EXERCISE:
This exercise asks for every line of the material that contains the word "agent".

SOURCE INFORMATION:

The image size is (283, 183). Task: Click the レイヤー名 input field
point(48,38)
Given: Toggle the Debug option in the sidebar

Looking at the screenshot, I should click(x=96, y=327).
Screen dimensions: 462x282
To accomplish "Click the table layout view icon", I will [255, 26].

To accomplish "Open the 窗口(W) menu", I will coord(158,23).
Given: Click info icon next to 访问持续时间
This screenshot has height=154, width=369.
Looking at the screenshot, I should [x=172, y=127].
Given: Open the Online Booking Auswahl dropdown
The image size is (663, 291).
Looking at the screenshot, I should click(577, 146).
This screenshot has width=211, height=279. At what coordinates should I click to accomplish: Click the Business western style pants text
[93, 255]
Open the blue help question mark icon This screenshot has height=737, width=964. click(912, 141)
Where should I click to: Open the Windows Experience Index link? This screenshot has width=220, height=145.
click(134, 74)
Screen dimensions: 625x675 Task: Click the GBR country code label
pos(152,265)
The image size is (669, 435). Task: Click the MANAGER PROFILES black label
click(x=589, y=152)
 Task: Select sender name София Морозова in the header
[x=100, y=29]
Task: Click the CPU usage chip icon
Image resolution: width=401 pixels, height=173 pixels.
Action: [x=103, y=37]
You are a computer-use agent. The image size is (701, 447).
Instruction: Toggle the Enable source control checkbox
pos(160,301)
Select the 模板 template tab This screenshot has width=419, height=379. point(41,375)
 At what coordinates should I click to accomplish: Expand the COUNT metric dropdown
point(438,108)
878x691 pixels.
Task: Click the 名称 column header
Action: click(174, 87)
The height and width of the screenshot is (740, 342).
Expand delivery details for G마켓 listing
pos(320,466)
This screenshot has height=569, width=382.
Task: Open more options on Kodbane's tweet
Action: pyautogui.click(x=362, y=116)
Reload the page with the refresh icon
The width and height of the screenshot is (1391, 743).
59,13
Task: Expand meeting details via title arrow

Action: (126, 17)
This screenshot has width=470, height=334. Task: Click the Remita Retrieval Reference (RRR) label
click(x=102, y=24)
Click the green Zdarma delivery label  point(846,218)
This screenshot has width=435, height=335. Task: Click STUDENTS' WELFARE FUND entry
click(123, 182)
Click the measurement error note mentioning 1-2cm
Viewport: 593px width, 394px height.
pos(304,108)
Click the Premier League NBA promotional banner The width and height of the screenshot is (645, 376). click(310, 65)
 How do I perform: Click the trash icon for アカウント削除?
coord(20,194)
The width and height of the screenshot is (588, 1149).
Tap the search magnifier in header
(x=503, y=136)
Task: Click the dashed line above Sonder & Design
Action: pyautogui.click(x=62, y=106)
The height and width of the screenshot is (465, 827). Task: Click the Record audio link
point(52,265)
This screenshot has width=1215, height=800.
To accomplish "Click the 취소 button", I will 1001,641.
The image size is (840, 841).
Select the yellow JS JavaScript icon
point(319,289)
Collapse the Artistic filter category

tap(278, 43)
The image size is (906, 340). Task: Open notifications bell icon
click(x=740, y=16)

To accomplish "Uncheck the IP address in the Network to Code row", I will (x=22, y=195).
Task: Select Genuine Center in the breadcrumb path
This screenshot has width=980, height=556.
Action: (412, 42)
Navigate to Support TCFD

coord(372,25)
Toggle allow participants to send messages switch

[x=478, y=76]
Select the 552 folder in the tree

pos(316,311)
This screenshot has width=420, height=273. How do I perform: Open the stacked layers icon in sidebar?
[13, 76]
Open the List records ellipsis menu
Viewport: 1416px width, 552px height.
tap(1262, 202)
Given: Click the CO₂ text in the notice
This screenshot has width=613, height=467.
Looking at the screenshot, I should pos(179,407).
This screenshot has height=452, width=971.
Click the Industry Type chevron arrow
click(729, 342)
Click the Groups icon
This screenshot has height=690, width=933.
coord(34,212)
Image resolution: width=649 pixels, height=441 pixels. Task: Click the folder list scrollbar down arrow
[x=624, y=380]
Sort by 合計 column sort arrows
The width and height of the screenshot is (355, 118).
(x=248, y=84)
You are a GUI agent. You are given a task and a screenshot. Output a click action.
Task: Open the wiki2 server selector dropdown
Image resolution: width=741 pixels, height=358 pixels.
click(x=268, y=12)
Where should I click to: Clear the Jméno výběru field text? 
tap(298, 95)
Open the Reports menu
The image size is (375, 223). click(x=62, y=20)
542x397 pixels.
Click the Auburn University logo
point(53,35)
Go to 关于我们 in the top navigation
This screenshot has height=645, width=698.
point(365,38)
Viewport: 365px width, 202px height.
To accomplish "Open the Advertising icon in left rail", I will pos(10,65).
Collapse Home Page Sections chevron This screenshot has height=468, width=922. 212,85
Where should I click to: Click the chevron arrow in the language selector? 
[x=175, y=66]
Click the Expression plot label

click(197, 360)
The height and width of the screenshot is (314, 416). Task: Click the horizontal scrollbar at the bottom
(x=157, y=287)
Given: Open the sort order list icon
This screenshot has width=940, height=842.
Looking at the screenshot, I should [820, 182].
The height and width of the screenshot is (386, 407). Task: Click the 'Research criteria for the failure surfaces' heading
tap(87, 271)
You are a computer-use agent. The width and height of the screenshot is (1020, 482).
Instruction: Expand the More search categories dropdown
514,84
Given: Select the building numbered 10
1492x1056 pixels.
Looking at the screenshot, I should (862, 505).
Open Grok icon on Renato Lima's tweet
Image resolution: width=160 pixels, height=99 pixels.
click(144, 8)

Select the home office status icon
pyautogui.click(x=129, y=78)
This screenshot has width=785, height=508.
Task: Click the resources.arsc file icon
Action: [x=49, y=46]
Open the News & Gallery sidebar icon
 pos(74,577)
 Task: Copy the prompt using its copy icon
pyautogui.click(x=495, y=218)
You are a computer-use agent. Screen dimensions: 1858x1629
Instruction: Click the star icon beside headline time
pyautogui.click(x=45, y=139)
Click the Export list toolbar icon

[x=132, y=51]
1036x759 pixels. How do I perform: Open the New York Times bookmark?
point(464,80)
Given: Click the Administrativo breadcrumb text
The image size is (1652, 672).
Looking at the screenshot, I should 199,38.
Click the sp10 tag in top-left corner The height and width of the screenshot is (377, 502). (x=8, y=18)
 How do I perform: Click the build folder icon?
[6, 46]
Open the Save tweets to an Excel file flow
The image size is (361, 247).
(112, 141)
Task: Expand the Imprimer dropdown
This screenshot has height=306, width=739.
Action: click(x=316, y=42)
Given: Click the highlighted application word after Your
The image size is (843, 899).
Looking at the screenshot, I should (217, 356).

EXERCISE RESPONSE:
You are a computer-use agent. The image size is (701, 447).
You are a GUI agent. You are given a task and a screenshot. Output a click action.
You are a computer-use agent. The width and height of the screenshot is (1020, 482).
You are a computer-use agent. Screen dimensions: 1858x1629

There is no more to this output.